課題:
a: コーヒーをめぐる本文で、筆者の調子が狂った原因として挙げられているものをすべて書き出してください。
b: コーヒーをめぐる本文の最後の文に続けて、同じ文体で続きを書いてください。

本文:
————————

年が明けてからというもの、ザワザワした気持ちを引きずったままここまで来てしまった。そんな気がする。


個人的に仕事が忙しいというのもあるが、ひさしぶりに風邪を引きこんだり、そこにきて馴れない雪にいよいよ調子が狂ってしまった感じ。


仕事からの帰り道、四方八方から吹きつける雪と雷鳴のなか来ないバスを待ちながら、雪だるまとは作るものではなく自分が「なる」ものだということをはじめて知った。


そういえば、コーヒーを淹れる時間すらここ最近はしょりがちだったことを思い出す。コーヒー好きの自分にとってこれは由々しき事態といえる。


コーヒーを淹れ、マグカップ一杯分のコーヒーを愉しむひとときは、せわしない日常を《調律》するうえで欠かせない時間である。


じっさいのところ、わずか20分ほどの時間を惜しむほど忙しかったのかと問われればそんなことはない。ただ、心がそれを自分に許していなかったにすぎない。


そこで、休日のきょうは心をほどく一日にしようと寝床の中でかんがえた。


まずは、起きて最初にやかんで湯を沸かしコーヒーをドリップする。朝食はシナモンシュガートースト。

食卓にくだものがないかわりに、スピーカーから流れるKozyPopの曲が甘酸っぱさを添える。


日々の調律ということでいえば、たとえば、こんなとりとめのない雑文を書くことだって自分にとっては調律のようなものかもしれない。

————————

与えられたデータ:
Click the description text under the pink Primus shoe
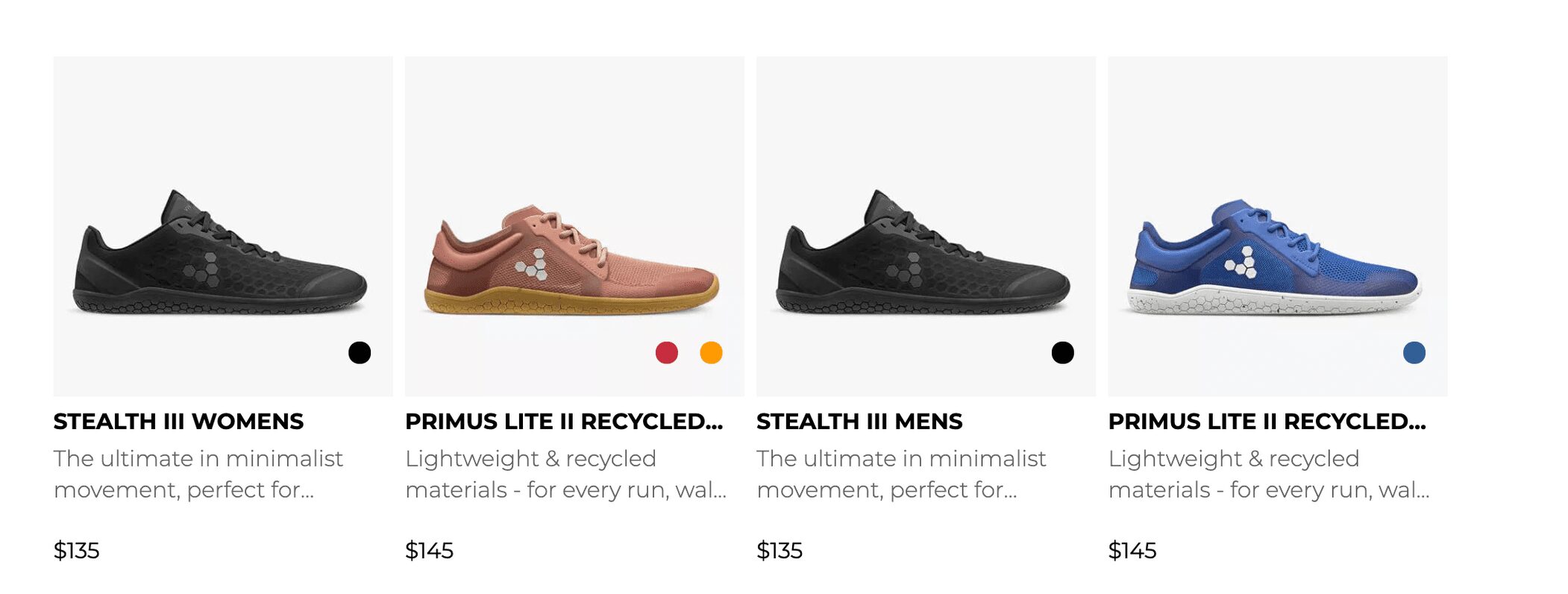This screenshot has width=1568, height=594. tap(566, 474)
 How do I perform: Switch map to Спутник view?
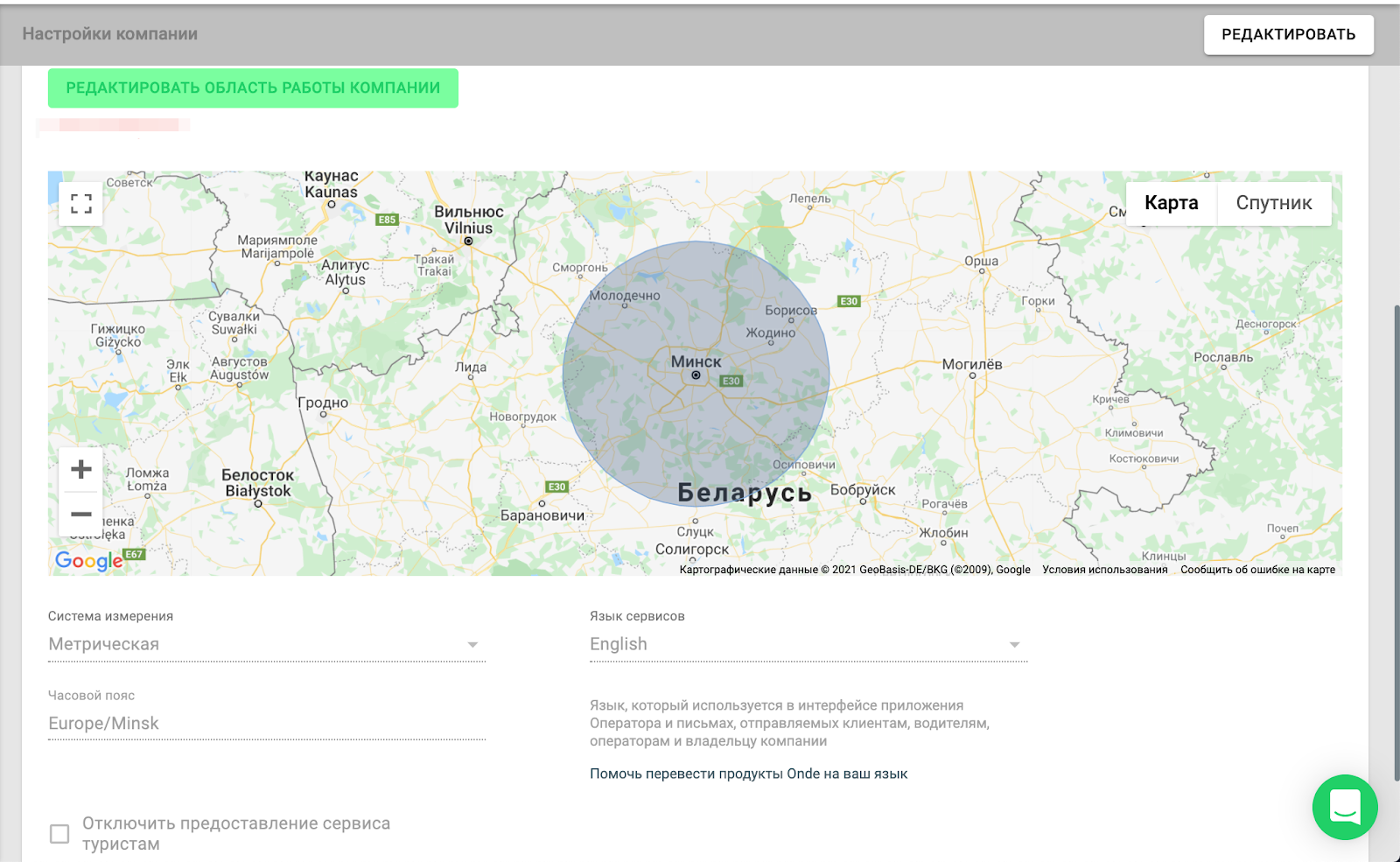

————————

解答:
a: 仕事が忙しいこと、ひさしぶりに風邪を引きこんだこと、馴れない雪

b:
時間がないから書けないのではなく、時間がないからこそ書くべきもの。


オーケストラがわざわざ舞台の上でチューニングするのも、ただ音程を揃えるのとはまたべつの理由があるのではないか。


ざわざわした気持ちも、ひとつずつことばに置きかえてゆくうち徐々に整理整頓されてゆく。……だといいな。


ここのところ、なぜか有元利夫の絵がしきりに思い浮かぶ。旅先の、湖畔にたつモダンな美術館で回顧展をみたのはいつのことだったろう。


同じ時間は二度とやってこない。それは良いことでもあり、また寂しいことでもある。


ところで、来年2025年は有元利夫の没後40年にあたる。さらに、再来年は生誕80年。ひさしぶりにどこかで規模の大きな展覧会が開かれるかもしれない。


はたして、そのときどんな気持ちでその絵を眺めているだろう。